Research on Dissolution Mechanism of Multi-component Ceramic Phases in Laser Cladding Coatings

Abstract

Abstract: The laser cladding coating materials were based on iron-based powders, with the additions of TiC, WC and SiC multi-component ceramic reinforced phases. The chemical reaction direction and reaction degree in laser cladding processes were analyzed by thermodynamics according to the free energy change theory, and the dissolution mechanism of the ceramic reinforced phases was studied.
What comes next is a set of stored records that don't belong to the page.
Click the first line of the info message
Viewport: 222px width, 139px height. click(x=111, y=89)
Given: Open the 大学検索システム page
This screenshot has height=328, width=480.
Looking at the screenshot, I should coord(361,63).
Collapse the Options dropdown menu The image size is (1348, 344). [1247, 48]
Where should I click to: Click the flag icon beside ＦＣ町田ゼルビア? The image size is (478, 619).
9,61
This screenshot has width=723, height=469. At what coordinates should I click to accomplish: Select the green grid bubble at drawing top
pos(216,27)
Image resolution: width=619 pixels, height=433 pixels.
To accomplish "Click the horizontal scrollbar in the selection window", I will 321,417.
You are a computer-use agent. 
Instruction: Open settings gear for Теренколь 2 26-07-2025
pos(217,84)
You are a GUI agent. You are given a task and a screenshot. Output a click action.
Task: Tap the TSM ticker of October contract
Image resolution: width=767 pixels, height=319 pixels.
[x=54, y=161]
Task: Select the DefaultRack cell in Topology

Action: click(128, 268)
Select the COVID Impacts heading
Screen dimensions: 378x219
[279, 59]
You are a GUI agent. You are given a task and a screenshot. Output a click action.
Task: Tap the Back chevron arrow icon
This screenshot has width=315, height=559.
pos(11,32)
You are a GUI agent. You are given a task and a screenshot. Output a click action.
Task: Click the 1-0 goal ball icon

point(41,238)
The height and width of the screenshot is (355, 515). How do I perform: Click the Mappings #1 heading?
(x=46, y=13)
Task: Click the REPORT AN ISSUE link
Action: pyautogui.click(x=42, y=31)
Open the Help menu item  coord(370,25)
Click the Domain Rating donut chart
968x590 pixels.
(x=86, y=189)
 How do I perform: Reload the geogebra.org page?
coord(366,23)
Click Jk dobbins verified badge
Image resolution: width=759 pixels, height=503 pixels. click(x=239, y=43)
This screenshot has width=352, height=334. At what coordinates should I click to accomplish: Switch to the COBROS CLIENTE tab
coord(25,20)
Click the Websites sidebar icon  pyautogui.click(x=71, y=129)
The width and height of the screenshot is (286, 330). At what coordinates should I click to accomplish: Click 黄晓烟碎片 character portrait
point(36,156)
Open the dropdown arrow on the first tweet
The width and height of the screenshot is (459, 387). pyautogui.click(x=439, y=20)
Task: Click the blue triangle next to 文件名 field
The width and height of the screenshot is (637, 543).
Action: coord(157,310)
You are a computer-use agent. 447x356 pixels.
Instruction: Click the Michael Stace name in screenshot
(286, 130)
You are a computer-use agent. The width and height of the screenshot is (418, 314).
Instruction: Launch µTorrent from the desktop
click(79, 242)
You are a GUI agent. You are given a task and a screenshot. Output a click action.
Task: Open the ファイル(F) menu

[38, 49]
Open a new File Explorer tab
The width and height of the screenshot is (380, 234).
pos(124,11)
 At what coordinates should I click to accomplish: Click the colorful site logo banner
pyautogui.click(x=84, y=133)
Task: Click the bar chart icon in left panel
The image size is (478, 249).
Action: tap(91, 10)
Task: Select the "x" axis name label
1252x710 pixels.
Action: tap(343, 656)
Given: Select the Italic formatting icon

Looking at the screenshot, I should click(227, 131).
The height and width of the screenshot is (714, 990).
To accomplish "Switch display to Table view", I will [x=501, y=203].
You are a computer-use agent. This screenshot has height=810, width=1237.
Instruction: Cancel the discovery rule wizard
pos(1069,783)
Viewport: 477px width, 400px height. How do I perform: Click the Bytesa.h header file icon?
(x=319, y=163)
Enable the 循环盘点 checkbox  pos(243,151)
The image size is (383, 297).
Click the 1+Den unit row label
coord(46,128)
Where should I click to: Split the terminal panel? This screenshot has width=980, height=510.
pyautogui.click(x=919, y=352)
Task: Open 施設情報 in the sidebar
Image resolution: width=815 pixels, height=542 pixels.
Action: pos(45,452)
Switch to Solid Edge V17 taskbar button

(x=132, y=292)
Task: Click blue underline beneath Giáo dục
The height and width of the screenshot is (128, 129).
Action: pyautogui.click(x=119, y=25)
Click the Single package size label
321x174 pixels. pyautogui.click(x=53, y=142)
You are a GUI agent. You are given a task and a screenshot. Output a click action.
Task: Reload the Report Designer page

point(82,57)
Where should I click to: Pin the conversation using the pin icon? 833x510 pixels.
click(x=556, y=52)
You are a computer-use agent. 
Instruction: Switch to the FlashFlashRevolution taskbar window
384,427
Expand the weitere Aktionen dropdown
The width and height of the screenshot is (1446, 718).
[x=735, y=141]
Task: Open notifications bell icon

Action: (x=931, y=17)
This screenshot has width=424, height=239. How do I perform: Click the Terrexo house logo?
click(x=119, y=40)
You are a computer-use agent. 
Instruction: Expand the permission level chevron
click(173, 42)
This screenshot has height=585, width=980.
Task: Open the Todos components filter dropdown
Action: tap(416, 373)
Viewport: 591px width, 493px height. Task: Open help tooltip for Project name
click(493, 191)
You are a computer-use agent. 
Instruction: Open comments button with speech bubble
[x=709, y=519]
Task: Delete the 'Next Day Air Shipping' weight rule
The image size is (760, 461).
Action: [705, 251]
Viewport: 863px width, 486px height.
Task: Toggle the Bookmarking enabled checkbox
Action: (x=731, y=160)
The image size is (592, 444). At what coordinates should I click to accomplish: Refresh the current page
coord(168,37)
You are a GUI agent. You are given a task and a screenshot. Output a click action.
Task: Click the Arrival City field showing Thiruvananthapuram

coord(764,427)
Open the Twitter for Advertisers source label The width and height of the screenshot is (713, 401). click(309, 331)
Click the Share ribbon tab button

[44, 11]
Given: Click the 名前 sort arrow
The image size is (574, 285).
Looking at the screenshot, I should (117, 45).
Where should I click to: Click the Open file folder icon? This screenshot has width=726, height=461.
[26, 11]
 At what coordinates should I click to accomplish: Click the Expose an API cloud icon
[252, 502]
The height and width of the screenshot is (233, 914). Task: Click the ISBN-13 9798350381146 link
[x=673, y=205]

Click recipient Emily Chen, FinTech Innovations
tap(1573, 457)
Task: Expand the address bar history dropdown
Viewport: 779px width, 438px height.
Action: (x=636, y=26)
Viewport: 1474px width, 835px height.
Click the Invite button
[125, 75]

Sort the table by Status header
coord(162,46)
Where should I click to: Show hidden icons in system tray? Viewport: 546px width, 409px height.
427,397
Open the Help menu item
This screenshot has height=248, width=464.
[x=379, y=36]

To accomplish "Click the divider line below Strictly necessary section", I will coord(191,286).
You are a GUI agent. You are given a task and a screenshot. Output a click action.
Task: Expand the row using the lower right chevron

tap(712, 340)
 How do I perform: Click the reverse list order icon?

The research results show that under the given processing parameters and lasers, the coating surface may produce the high temperature of about 2 000~3 000 K. Through the microstructure analysis, it is found that the ceramic materials partially or completely dissolve in the temperature ranges mentioned above, and the free Fe, Cr, Ni plasma or particles in the molten pool react with the decomposed Ti, W, Si and C elements one after another. The materials possess certain metallicity as well as strength and hardness of ceramic phases, such as FeNi2Ti, Fe-Cr-Ni-Si and other new alloy phases or solid solutions, and achieve the effectiveness of strengthening coating properties, which is the same as the results of theoretical analysis model.

Key words: laser cladding, multi-component ceramic phase, free energy change, microstructure, dissolution mechanism

摘要： 激光熔覆层材料以铁基粉末为基础，添加有TiC、WC和SiC多元陶瓷增强相。依据自由能变理论，对激光熔覆过程中的涂层化学反应方向与反应程度进行了热力学分析，研究了所添加陶瓷增强相的溶解机制，结果表明：在设定的工艺参数和激光作用下，涂层表面可产生2 000~3 000 K的高温，通过显微组织分析可以发现，在上述温度范围内陶瓷物质发生了部分甚至完全溶解，且熔池中熔化游离的Fe、Cr、Ni等离子或颗粒先后与陶瓷物质中分解出的Ti、W、Si与C元素发生再反应与互溶，形成了具有一定金属性以及陶瓷相强度和硬度的物质，如FeNi2Ti、Fe-Cr-Ni-Si等新合金相或固溶体，并达到了强化涂层性能的效果。研究结果与理论模型分析结果规律相同。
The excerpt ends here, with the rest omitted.